De l’or dans les égouts bruxellois
Des scientifiques chaussent la casquette des orpailleurs. Pour extraire de l’or des eaux usées qui se déversent dans la station d’épuration de Bruxelles-Nord, ils développent des techniques à base de levures et de nanoparticules.
Pas moins de neuf kilos d’or sont charriés chaque année par les égouts de la capitale. Le projet Sublimus, financé par la Région bruxelloise, s’est donné comme objectif de les récupérer. « De quoi couvrir 50% des importations annuelles d’or par la Ville de Bruxelles », indique Natacha Brion, bioingénieure et responsable du projet de recherche pour la VUB. Mais comment ce métal précieux se retrouve-t-il mêlé aux eaux usées? D’une part, il est excrété dans les urines d’utilisateurs de certains médicaments contenant de l’or, comme ceux traitant les rhumatismes. De l’autre, à chaque fois que l’on prend une douche ou qu’on se lave les mains, nos bijoux s’érodent.
L’étape suivante: faire en sorte que le coût d’extraction soit au minimum égal à la valeur de l’or extrait.

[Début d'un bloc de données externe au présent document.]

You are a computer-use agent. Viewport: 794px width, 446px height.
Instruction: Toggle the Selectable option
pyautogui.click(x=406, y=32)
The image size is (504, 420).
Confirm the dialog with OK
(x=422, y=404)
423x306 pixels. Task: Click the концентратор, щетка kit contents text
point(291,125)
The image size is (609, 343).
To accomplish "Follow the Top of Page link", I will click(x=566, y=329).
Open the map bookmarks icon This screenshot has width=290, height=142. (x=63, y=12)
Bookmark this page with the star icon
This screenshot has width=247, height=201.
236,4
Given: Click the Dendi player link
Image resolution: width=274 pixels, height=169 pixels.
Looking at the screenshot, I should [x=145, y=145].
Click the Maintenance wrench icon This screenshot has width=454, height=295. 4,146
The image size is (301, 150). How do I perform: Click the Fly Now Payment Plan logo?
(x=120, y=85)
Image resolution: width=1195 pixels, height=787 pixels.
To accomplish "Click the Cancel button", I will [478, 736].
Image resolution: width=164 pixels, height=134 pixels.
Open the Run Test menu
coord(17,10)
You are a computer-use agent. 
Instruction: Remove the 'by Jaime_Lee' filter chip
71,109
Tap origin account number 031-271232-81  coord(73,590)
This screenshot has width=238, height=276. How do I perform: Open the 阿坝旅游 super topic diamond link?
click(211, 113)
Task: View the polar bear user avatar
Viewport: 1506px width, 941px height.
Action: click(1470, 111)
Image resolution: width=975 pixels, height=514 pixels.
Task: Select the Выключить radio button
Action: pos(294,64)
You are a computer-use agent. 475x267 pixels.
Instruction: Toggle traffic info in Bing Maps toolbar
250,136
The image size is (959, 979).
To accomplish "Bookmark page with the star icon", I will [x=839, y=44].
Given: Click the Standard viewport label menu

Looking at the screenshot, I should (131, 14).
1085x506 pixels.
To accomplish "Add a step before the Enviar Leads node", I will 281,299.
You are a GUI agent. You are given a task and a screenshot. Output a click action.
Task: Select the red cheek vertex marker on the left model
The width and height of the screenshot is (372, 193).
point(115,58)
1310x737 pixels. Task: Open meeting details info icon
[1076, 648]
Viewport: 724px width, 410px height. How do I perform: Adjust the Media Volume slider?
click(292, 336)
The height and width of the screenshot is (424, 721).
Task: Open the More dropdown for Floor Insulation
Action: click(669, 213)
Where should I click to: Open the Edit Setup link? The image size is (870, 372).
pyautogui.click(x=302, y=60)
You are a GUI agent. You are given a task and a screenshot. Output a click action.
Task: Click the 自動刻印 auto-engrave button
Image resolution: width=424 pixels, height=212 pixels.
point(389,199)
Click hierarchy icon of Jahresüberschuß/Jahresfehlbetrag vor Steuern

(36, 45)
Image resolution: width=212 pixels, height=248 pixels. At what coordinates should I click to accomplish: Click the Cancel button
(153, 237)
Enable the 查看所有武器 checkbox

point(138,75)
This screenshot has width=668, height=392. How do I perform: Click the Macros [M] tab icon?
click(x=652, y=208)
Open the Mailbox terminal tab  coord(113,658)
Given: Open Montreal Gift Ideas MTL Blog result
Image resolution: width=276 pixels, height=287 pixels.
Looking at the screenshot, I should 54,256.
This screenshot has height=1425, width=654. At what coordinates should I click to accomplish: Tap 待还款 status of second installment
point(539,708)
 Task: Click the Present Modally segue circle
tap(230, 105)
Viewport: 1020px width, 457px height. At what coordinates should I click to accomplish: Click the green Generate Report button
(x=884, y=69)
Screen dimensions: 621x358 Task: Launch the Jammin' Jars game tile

La station d’épuration de Bruxelles-Nord traite les trois quarts des eaux usées de la capitale. Elle est aussi la plus grande usine OVH d’Europe. Derrière cet acronyme se cache un traitement rare et particulier, celui de l’oxydation par voie humide. Il consiste à appliquer de hautes pressions et température aux boues humides, tout en injectant un gaz oxydant, à savoir de l’oxygène pur. En bout de processus, la quasi- totalité (97%) de l’or se retrouve dissous dans les eaux résiduelles, en une concentration de l’ordre de 100 µg/l (0,000001 g/l). « Soit une concentration mille fois supérieure à celles que l’on retrouve dans les eaux usées que les égouts acheminent à la station d’épuration. »
Fixer l’or
S’il s’y trouve davantage concentré, l’or n’est pas le seul métal à être dissous dans cette matrice liquide. Pour l’extraire de manière spécifique, les chercheurs ont élaboré deux techniques, dites « d’adsorption ». C’est-à-dire utilisant des éléments dont la surface a la capacité de fixer l’or de manière provisoire.
La première, exploitant des levures de bière, est le fruit de l’imagination de scientifiques du laboratoire de chimie analytique de la VUB et du Labiris. « Sur leur surface, les levures possèdent des macromolécules chargées positivement qui, tel un aimant, attirent les anions – les ions négatifs – et donc l’or, lequel est sous forme anionique à ce stade du traitement. Les levures à bière sont des gros pièges à or. En les versant dans des échantillons d’eaux résiduelles, l’adsorption d’or est rapide, et on arrive à capter 70% de l’or présent dans la solution », précise la chercheuse. La seconde technique, développée à l’ULB, consiste en des nanoparticules sur lesquelles les chercheurs greffent des molécules organiques attirant les ions négatifs. « Une fois que l’or est attaché aux nanoparticules, on peut facilement l’obtenir purifié. »
Si les deux méthodes fonctionnent, il faut désormais les optimiser. « Nous essayons d’augmenter notre rendement, c’est-à-dire le pourcentage d’or que l’on parvient à extraire des eaux usées initiales. Mais aussi de diminuer la quantité de réactifs chimiques nécessaires. C’est crucial car, actuellement, de très gros volumes de réactifs sont utilisés, avec des répercussions sur les coûts, très élevés. Cependant, il faut que le Neuf . » C’est la condition sine qua non avant toute industrialisation du processus.
Les boues incinérées suscitent aussi la fièvre de l’or
Initialement, l’or se concentre dans les boues des stations d’épuration. Si la station Bruxelles-Nord les traite grâce à la technologie OVH (oxydation par voie humide), laquelle permet de faire passer l’or d’une phase solide à une phase liquide, ce n’est pas le cas de la station Bruxelles-Sud. Ni de la plupart des stations d’épuration belges et européennes. En effet, de par le monde, quelque 90% des boues sont en réalité traitées par voie d’incinération. Face à ce constat, les chercheurs belges développent une autre approche afin d’extraire l’or des boues incinérées. « Ces cendres, il faut tout d’abord les mettre en solution. Et ce, en utilisant des solvants connus pour leur faible impact environnemental. Nous sommes en train de finaliser l’optimisation de cette phase de solubilisation, précise Natacha Brion. D’ici peu, nous lancerons des tests d’extraction de l’or avec les levures de bière et les nanoparticules aimantées. Comme les caractéristiques de ce milieu, notamment en termes d’acidité, sont différentes de celles des eaux résiduelles du traitement OVH, la portion d’or extraite devrait également être différente. » En mieux ou en moins bien? L’ avenir le dira.